Jon Sawyer

Credentials: Spring 2019

Jon Sawyer

Summary of Madison Activities

In Spring 2019, Lindsay Palmer (UW-Madison) moderated a discussion on discrimination in the newsroom and field. The discussion, entitled, “Gender at Work: Overcoming Bias in the Newsroom,” was attended by over 200 people and headlined by Michelle Ferrier (Florida Agricultural & Mechanical University, TrollBusters.com), Christina Kahrl (ESPN) and Jon Sawyer (Pulitzer Center on Crisis Reporting).

Jon’s Biography

Jon Sawyer was chief executive officer and president of the Pulitzer Center on Crisis Reporting, a nonprofit organization that funds independent reporting with the intent of raising the standard of media coverage of global affairs and that also supports a broad range of educational initiatives. Sawyer became the center’s founding director after a 31-year career with the St. Louis Post-Dispatch.

Projects supported by the Pulitzer Center have won five Pulitzer Prizes, three Peabodys, seven Robert F. Kennedy Awards, 11 Overseas Press Club awards, four George Polk awards, and best online reporting honors from the National Press Club, the Society of Professional Journalists, and the National Press Foundation. The Center’s educational programs now encompass hundreds of k-12 schools and nearly 40 university, community college, and HBCU partner institutions.

Sawyer was selected three years in a row for the National Press Club’s award for best foreign reporting. His work has been honored by the Overseas Press Club, the Inter-American Press Association, and the School of Foreign Service at Georgetown University. His reporting on defense procurement contract abuses won the top investigative reporting prize among large newspapers from IRE (Investigative Reporters and Editors). His reporting on the problems of nuclear waste disposal was honored by the Atomic Industrial Forum and the American Association for the Advancement of Science.

Sawyer’s projects for the Pulitzer Center have included reporting from the Democratic Republic of the CongoIndiaBangladesh, China, Haiti, and the Caucasus. His work has been featured in the Los Angeles Times, The Atlantic, The Washington Post, Al Jazeera English, the Nieman Reports, To the Point, and PBS NewsHour. He was executive producer of LiveHopeLove.com, the Center’s Emmy-award-winning website on HIV in Jamaica, and also of The Abominable Crime, a feature-length documentary on homophobia and stigma.

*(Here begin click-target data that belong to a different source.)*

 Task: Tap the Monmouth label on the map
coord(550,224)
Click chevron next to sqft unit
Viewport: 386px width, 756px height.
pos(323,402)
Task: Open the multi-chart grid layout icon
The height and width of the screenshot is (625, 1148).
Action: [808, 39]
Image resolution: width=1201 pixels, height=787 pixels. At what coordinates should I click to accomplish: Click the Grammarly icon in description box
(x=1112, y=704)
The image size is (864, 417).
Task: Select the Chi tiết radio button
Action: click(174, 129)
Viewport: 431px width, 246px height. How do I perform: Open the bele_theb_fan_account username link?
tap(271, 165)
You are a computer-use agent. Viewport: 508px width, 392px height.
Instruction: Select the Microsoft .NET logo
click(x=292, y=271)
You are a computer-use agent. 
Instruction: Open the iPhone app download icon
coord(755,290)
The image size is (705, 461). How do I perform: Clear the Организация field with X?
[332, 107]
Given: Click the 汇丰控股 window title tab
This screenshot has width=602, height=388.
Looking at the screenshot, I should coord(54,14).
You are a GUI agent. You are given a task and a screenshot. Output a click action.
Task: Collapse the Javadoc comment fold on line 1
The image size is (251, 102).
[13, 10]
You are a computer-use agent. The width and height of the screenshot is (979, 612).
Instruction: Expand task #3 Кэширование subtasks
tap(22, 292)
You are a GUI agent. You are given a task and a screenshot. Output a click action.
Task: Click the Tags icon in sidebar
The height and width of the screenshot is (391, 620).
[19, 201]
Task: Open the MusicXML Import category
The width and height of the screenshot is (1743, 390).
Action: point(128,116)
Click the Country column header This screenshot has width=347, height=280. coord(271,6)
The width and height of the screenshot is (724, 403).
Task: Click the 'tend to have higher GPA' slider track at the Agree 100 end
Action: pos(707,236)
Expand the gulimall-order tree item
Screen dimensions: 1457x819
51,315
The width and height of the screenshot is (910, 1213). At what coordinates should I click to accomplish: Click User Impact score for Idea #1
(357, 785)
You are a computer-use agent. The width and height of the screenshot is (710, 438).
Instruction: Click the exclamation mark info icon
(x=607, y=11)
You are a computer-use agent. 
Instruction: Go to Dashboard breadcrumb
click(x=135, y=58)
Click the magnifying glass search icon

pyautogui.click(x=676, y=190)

Sawyer was the Post-Dispatch Washington bureau chief from 1993 through 2005. He had been a member of the newspaper’s Washington bureau since 1980 and before that worked in St. Louis, first as an editorial writer and then as a staff reporter. His assignments for the Post-Dispatch took him to some five dozen countries, with special projects ranging from southern Africa, Cuba, and Haiti to Eastern Europe, the former Soviet Union, Israel, the Balkans, and China.

After the 2001 terrorist attacks on the United States Sawyer focused much of his reporting on the Middle East and predominantly Muslim countries. He reported from Central Asia during the fall of 2001 and from Sudan, Iraq, Turkey, and Egypt during 2002. In 2003 he reported on a four-nation tour through the Middle East just before the Iraq war and to Iran just after. He reported from Afghanistan in 2004. And from Beirut and England in 2005 as part of a project on Muslim communities in the United States and abroad. In early 2006 he reported from Sudan, including Darfur, for the Post-Dispatch and for the public-television program Foreign Exchange.

He received a bachelor’s degree from Yale University in 1974, majoring in English literature and history, and during the 1978-79 academic year was an Alfred Sloan Fellow in Economics Journalism at Princeton University’s Woodrow Wilson School of Public Policy. In the fall of 1992 he was a research fellow affiliated with the Center on Press, Politics and Public Policy at Harvard University’s John F. Kennedy School of Government.

Sawyer was born in Winston-Salem, North Carolina. He attended public schools there and is a graduate of the Phillips Exeter Academy. He and his wife, children’s book author Kem Knapp Sawyer, have three daughters, seven grandchildren, and a miniature Schnauzer.